A_0 = 1; A_{n+1} = \frac{1}{6} \left( \sum_{i+j+k=n} A_iA_jA_k + 3\sum_{i+2j=n} A_iA_j + 2\sum_{3i=n} A_i \right)

num_t tp[MAXN], tp2[MAXN], tp3[MAXN], A[MAXN];

inline void cdqFFT(int l, int r)
{
    if (l == r)
    {
        if (l == 0)
        {
            A[l] = 1;
        }
        else
        {
            A[l] = (l % 3 == 1) ? (A[l] + A[l/3] * 2) % mod : A[l]; // for the last item.
            A[l] = A[l] * inv6 % mod;
        }
        return; // Last modify of A[i], so we can divide 6 here.
    }

    int mid = (l + r) >> 1, len = r - l;
    cdqFFT(l, mid);

    trans.init(log2_ceil2(len * 2 + mid - l));

    // tp[]  = A[l], A[l+1], A[l+2], ..., A[mid], 0, 0, ...
    // tp2[] = A[0], A[1], A[2], ..., A[len-1], 0, 0, ...
    // tp3[] = A[0], 0, A[1], 0, A[2], 0, ..., at most A[len/2].
    for (int i = 0; i < trans.N; i++)
    {
        tp[i] = (i <= mid - l) ? A[i + l] : 0;
        tp2[i] = (i < len) ? A[i] : 0;
        tp3[i] = ((i & 1) == 0 && i <= len) ? A[i / 2] : 0;
    }

    trans.DFT(tp); trans.DFT(tp2); trans.DFT(tp3);

    for (int i = 0; i < trans.N; i++)
        tp2[i] = (tp2[i] * tp2[i] % mod) * tp[i] % mod;
    trans.IDFT(tp2); // tp2-new = A[i]A[j]A[k], i+j+k=n

    if (!l)
    {
        for (int i = mid + 1; i <= r; i++)
            A[i] = (A[i] + tp2[i - l - 1]) % mod;
    }
    else
    {
        for (int i = mid + 1; i <= r; i++)
            A[i] = (A[i] + tp2[i - l - 1] * 3) % mod;
    }

    for (int i = 0; i < trans.N; i++)
        tp[i] = tp[i] * tp3[i] % mod; // tp-new = A[i]A[j], i+2j=n
    trans.IDFT(tp);

    for (int i = mid + 1; i <= r; i++)
        A[i] = (A[i] + tp[i - l - 1] * 3) % mod;

    cdqFFT(mid + 1, r);
}

cdqFFT(L,R) 可以将L~R内的所有项数值更新完成。

cdqFFT(L,mid) 后,左边一半处理完成,然后利用左边一半的数值更新右边一半。

以上述第一个卷积为例,卷积完后,有

x_s = \sum_{i+j=s} a_i f_{j+L}

然后向后项更新时,会有

f_k += \sum_{i+j=k} a_i f_j (k \in [mid+1,R], j \in [L,mid])

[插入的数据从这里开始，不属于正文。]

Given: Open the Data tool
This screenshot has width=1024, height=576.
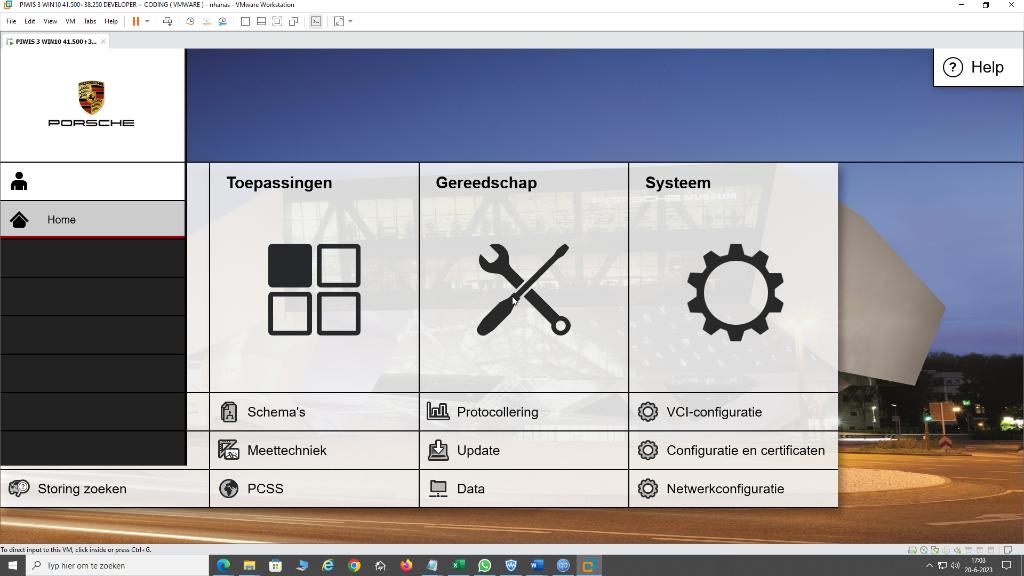Looking at the screenshot, I should [x=470, y=488].
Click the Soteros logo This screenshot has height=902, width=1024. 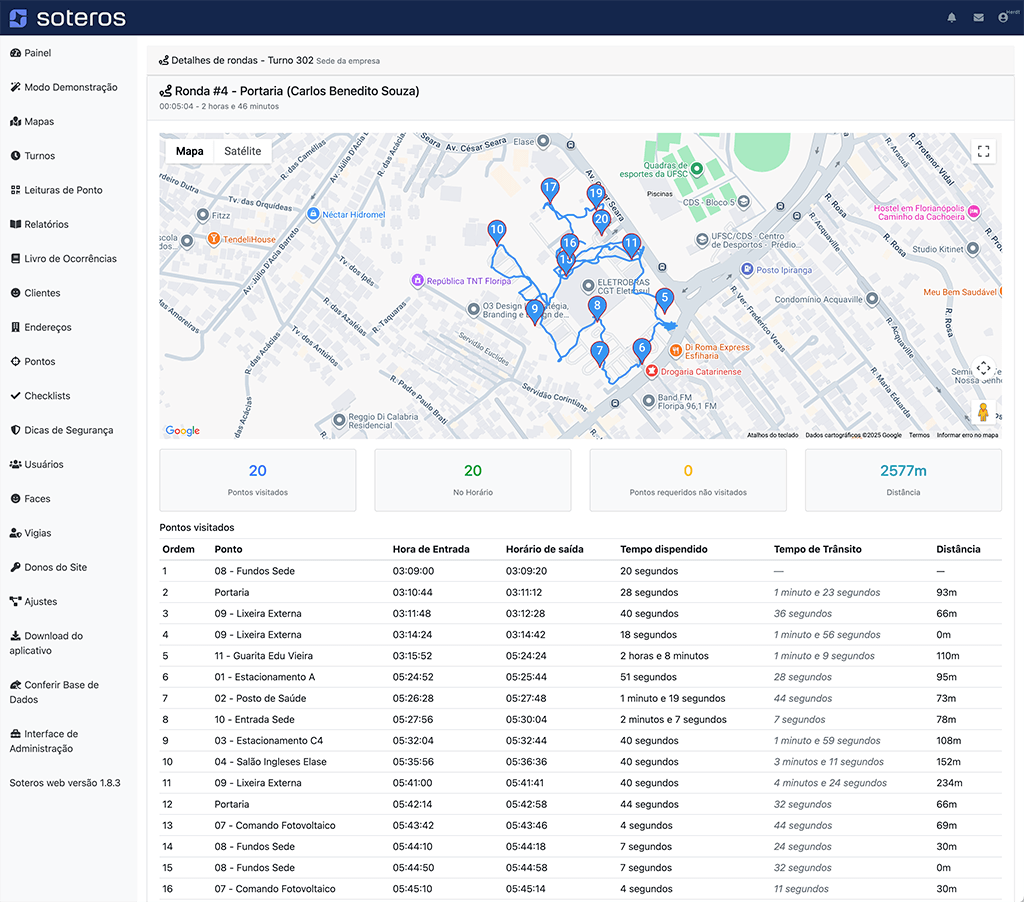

此时,f_k 已经内含了 \sum_{i=0}^{mid} a_i f_{k-i},只需要计算 \sum_{i=mid+1}^{k} a_i f_{k-i}

以上述第二个卷积为例,

A_s += \sum_{i+j+k=s} A_i A_j A_k (s \in [mid+1,R], i \in [L,mid])

此时,A_s 已经内含了 \sum_{i=0}^{mid} A_i A_j A_k,此时被卷积的 j+k \in [0,\frac{len}{2}],而 \frac{len}{2} \le mid,没有利用到未计算完成的值。

在进行 cdqFFT(mid+1, R) 时,f_k 会被更新到新的 mid 值,直到最后一次被更新。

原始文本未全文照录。